After the ads, a 15-year-old named Arin Ray earns four yeses with "Ain't No Sunshine," and then there's a 30-year-old guy named Josh Krajcik from Columbus Ohio who looks like a tubby slacker from Central Casting. He brought his mom, or rather she brought him, having done all the driving. She's pretty tense about what Simon's going to do to him, and assures us that Josh is a great songwriter. I'm starting to worry about Josh myself. She gets more camera time than he does, at least until he hits the stage. He's going to sing "At Last," by Etta James, and Simon is skeptical at this song choice, if not preemptively annoyed. Josh makes everyone wait through the long intro when we all know he's going to suck and then he...doesn't. In fact, his singing sounds like what Michael Bolton was trying for all those years, even as he just paces shlubbily across the stage. The whole audience loves him, and his mom is flipping shit backstage, she's so happy. After Josh is finishes, Simon talks about how he never expects to be surprised, but Josh blew him away. L.A. says he's not fooled by Josh's "before" look, saying. "You're too good." Cheryl and Paula are also impressed, and all four of them say yes, Paula adding a thanks to his mom for driving him there. "3,335 yeses," Simon says. Josh happily heads backstage to get a big, happy hug from his mom, talk about how this is the first step, and wonder where the bar is. So I guess he'll start on his "after" look later. Might as well enjoy being the male American Susan Boyle while it lasts.
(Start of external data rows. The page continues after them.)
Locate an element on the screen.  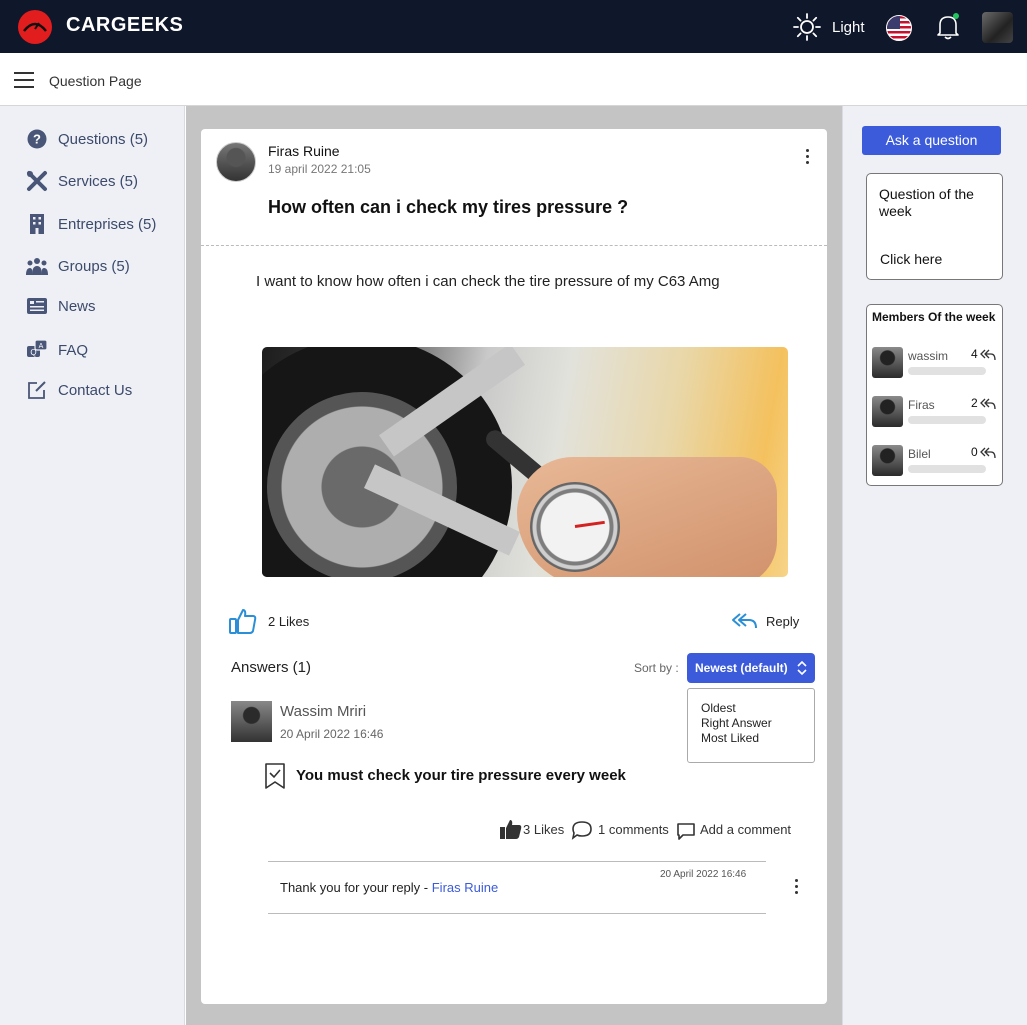
sidebar-item-news: News is located at coordinates (61, 306).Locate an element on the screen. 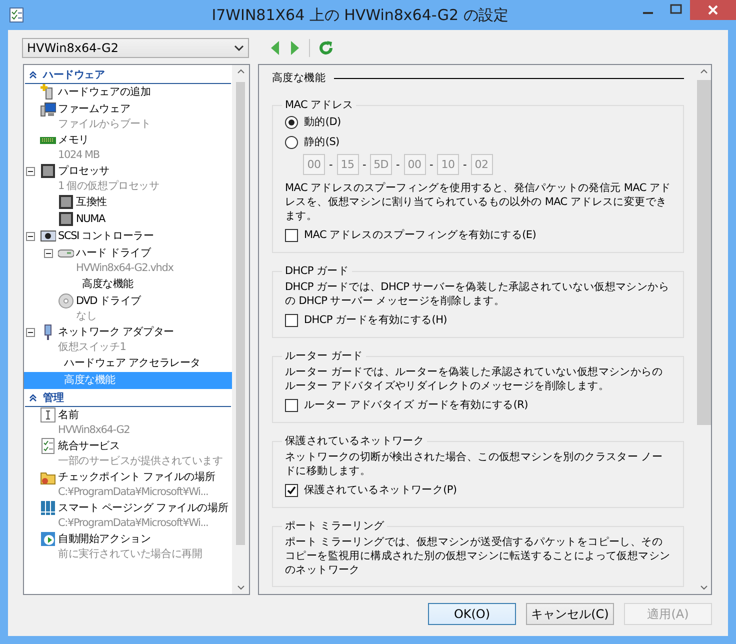 This screenshot has height=644, width=736. description-text: MAC アドレスのスプーフィングを使用すると、発信パケットの発信元 MAC アドレスを、仮想マシンに割り当てられているもの以外の MAC アドレスに変更できます。 is located at coordinates (478, 202). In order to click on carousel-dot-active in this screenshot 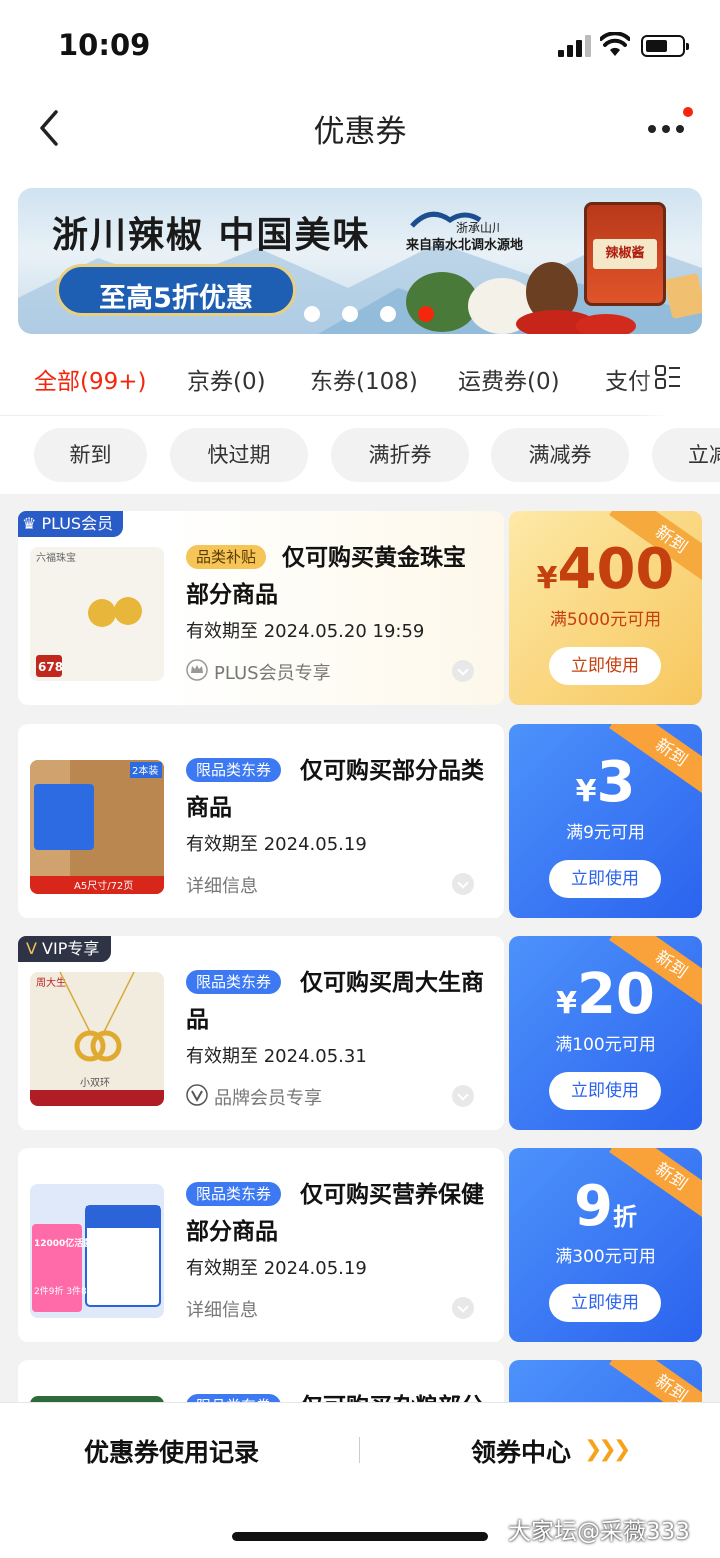, I will do `click(426, 314)`.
After the ads, we're back in Seattle for some reason, for a whole new round of auditions. Not sure what that's about, but Nicole is going to be taking Cheryl's chair back. Montage of the four judges getting ready before the auditions, including Paula pinching her arm in her giant bracelet. It goes around your wrist, Paula, you dingbat. The judges take their seats, and we see the "first act," two heavyset, overmade-up women in hats and sunglasses supposedly just getting off the bus. It's another mother-daughter team, and mom clearly does all the talking. And when the daughter does talk, it's to show off some Mandarin she learned for when they play in China. Getting ahead of herself a bit there, I think. They take the stage, and it's the Good Girls, who Paula remembers form somewhere. "You wrote a screenplay about Simon." Which Simon has totally forgotten, probably because so many people are always writing screenplays about him. Simon asks why they started a group, and when the mother tells her story about being an old hippie, Simon realizes, "So you're the mother." Simon Cowell: saying things out loud that nobody else says since 2002. In fact, mom is 70 and the daughter is 31. They expect to be "global superstars" and "household names" in ten years. Mom tells her, "Sing," and they attempt "What's Going On" by Marvin Gaye, a capella and so badly that Simon asks, "Was that serious?" They assure him that it is, and Simon says, "It was the worst group I've ever heard in my life." Nicole adds that she likes her music with "life," rather than whatever that was, and they're sent off with four nos and Daniel Powter's "Bad Day," which, what took so long? In the White Box, they seem to think the audience was on their side. Go on thinking that, ladies. Check back in ten years when you're global superstars.